I contributed some technical content and quotes to an article titled “Advances in Quantum Computing Portend a Fantastic AI Future” on the January 2025 edition of the Pure AI web site. See https://pureai.com/Articles/2025/01/08/Two-Interesting-Advances-in-Quantum-Computing.aspx.
The article describes two interesting advances that occurred in the last few months of 2024. Researchers at Google unveiled a breakthrough in quantum hardware, and researchers at the University of Hamburg published a significant new quantum algorithm.
One of the biggest challenges in quantum computing is dealing with physical errors. The fundamental components of quantum computing, called qubits (quantum bits), rapidly exchange information with their environment, making it difficult to protect the encoded information needed to complete a computation. When more qubits are used, more errors occur, and a quantum system becomes useless. The new quantum Willow chip uses a new design that, somewhat remarkably, reduces errors as the number of qubits increases.

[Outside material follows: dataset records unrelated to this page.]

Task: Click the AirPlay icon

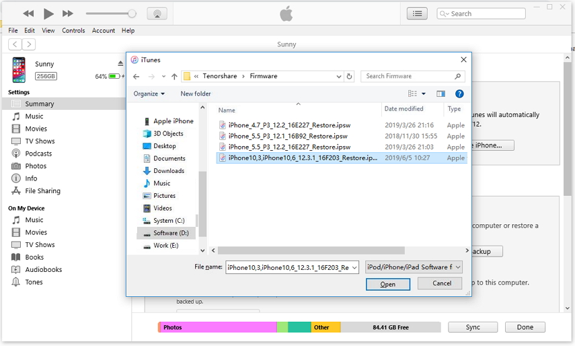Action: click(157, 13)
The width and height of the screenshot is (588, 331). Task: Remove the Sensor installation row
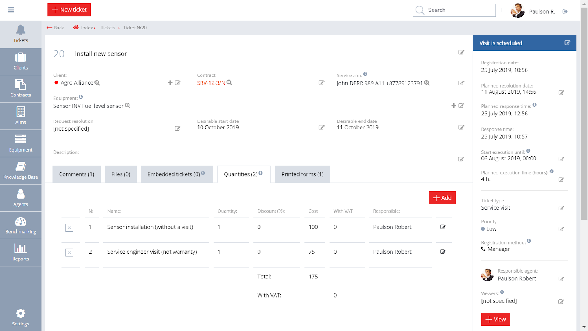pos(69,228)
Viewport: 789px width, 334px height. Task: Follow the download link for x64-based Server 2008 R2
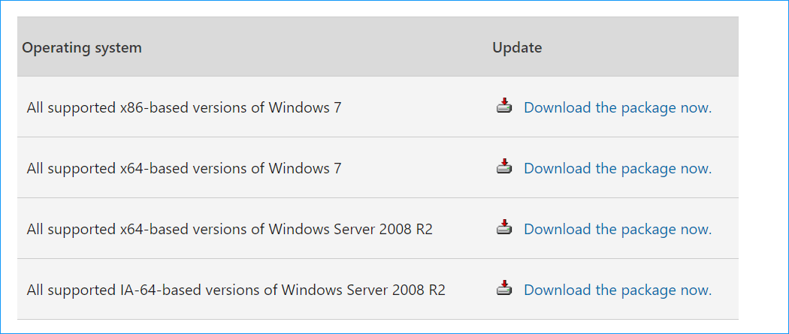tap(617, 229)
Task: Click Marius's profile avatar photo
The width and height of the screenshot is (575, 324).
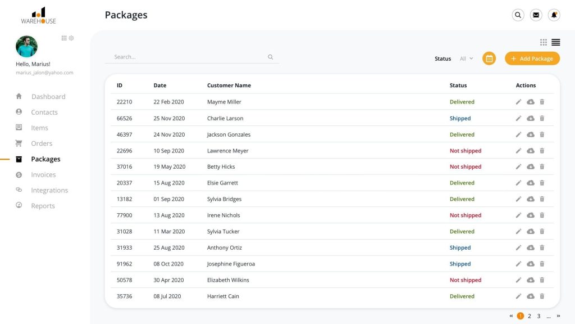Action: click(x=26, y=47)
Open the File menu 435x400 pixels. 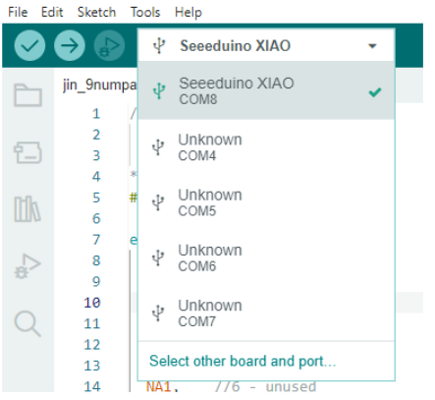(x=18, y=13)
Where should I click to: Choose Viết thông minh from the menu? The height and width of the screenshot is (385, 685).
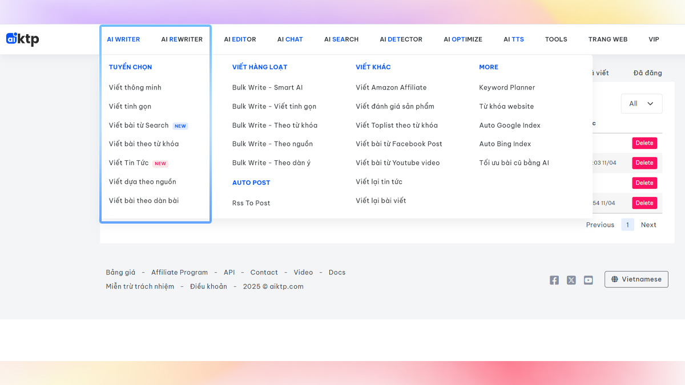(135, 87)
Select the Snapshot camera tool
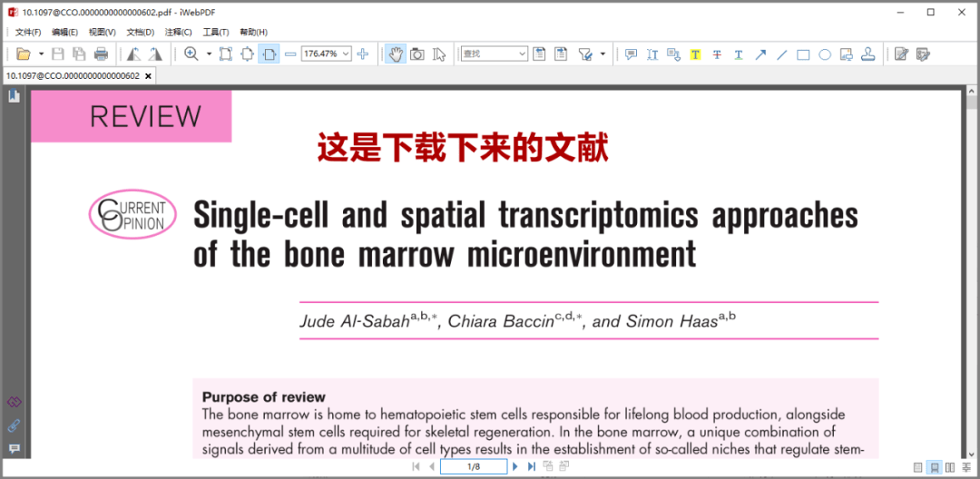This screenshot has height=479, width=980. pyautogui.click(x=417, y=54)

To test the Willow chip, it was applied to a quantum computing benchmark problem called the random circuit sampling (RCS) problem. Willow completed the computation in under 300 seconds. Google estimated that the same calculation, if performed on one of the world’s fastest non-quantum supercomputers, would require approximately 10,000,000,000,000,000,000,000,000 years — vastly longer than the estimated age of the universe, which is about 13,700,000,000 years.
Researchers from the University of Hamburg demonstrated a way to solve the Traveling Salesman Problem for up to n = 9 cities with an algorithm that uses just one qubit. The technique is very tricky but points the way for using quantum computers with a limited number of qubits to solve previously intractable problems.
I was quoted in the article. “My colleagues and I often discuss the progress of quantum computing towards a practical, commercial system. None of us knows if the progress will consist of many small steps, such as the Willow chip and the single-bit TSP algorithm, or if progress will be accelerated by unexpected large leaps.”

Some pretty smart people are worried about The Singularity and possible evil AI.
Left: In the movie “Eagle Eye” (2003), a secret supercomputer called ARIIA (Autonomous Reconnaissance Intelligence Integration Analyst) has control of almost every computer system — communications, data records, traffic controls, the power grid — and uses them to threaten Jerry (actor Shia LaBeouf) and Rachel (Michelle Monaghan). Pretty scary movie (to me anyway). ARIIA is defeated in the end. My grade = B+.
Right: In “Oblivion” (2013), the Tet is an alien supercomputer orbiting a conquered Earth. It is harvesting resources with the help of human clones Jack (actor Tom Cruise) and Vika (actress Andrea Riseborough) who aren’t aware they’re clones and that the Tet is destroying the planet. Clever plot. The Tet is destroyed in the end. My grade = B+.